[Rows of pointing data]
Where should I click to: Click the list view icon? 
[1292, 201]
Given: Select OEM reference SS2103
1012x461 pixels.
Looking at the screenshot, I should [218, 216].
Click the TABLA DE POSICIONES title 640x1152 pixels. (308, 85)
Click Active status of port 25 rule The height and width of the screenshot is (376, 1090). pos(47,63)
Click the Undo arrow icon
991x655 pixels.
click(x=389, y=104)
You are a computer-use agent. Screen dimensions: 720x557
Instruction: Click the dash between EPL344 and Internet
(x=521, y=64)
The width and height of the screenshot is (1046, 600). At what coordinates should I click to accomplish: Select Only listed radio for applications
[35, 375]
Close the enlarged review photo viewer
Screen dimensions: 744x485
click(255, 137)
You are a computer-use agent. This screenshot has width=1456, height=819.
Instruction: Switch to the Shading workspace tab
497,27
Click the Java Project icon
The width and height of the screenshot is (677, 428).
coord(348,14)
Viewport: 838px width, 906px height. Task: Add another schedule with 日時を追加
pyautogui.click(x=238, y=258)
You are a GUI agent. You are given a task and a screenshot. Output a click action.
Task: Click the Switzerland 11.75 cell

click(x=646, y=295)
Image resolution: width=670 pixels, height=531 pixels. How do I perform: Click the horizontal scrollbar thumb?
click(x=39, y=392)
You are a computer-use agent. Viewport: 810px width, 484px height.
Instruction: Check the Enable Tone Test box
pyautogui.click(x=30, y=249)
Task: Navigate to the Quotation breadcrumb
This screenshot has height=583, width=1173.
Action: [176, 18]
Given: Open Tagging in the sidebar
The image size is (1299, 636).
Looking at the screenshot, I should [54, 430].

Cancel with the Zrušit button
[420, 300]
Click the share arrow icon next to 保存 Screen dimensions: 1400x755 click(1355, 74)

WHAT IS NEEDED:
Render every line of the rows above as a JSON array of strings, with one string per line and no entries for blank lines.

RESPONSE:
[
  "Where should I click to: Click the list view icon? ",
  "[1292, 201]",
  "Given: Select OEM reference SS2103",
  "1012x461 pixels.",
  "Looking at the screenshot, I should [218, 216].",
  "Click the TABLA DE POSICIONES title 640x1152 pixels. (308, 85)",
  "Click Active status of port 25 rule The height and width of the screenshot is (376, 1090). pos(47,63)",
  "Click the Undo arrow icon",
  "991x655 pixels.",
  "click(x=389, y=104)",
  "You are a computer-use agent. Screen dimensions: 720x557",
  "Instruction: Click the dash between EPL344 and Internet",
  "(x=521, y=64)",
  "The width and height of the screenshot is (1046, 600). At what coordinates should I click to accomplish: Select Only listed radio for applications",
  "[35, 375]",
  "Close the enlarged review photo viewer",
  "Screen dimensions: 744x485",
  "click(255, 137)",
  "You are a computer-use agent. This screenshot has width=1456, height=819.",
  "Instruction: Switch to the Shading workspace tab",
  "497,27",
  "Click the Java Project icon",
  "The width and height of the screenshot is (677, 428).",
  "coord(348,14)",
  "Viewport: 838px width, 906px height. Task: Add another schedule with 日時を追加",
  "pyautogui.click(x=238, y=258)",
  "You are a GUI agent. You are given a task and a screenshot. Output a click action.",
  "Task: Click the Switzerland 11.75 cell",
  "click(x=646, y=295)",
  "Image resolution: width=670 pixels, height=531 pixels. How do I perform: Click the horizontal scrollbar thumb?",
  "click(x=39, y=392)",
  "You are a computer-use agent. Viewport: 810px width, 484px height.",
  "Instruction: Check the Enable Tone Test box",
  "pyautogui.click(x=30, y=249)",
  "Task: Navigate to the Quotation breadcrumb",
  "This screenshot has height=583, width=1173.",
  "Action: [176, 18]",
  "Given: Open Tagging in the sidebar",
  "The image size is (1299, 636).",
  "Looking at the screenshot, I should [54, 430].",
  "Cancel with the Zrušit button",
  "[420, 300]",
  "Click the share arrow icon next to 保存 Screen dimensions: 1400x755 click(1355, 74)"
]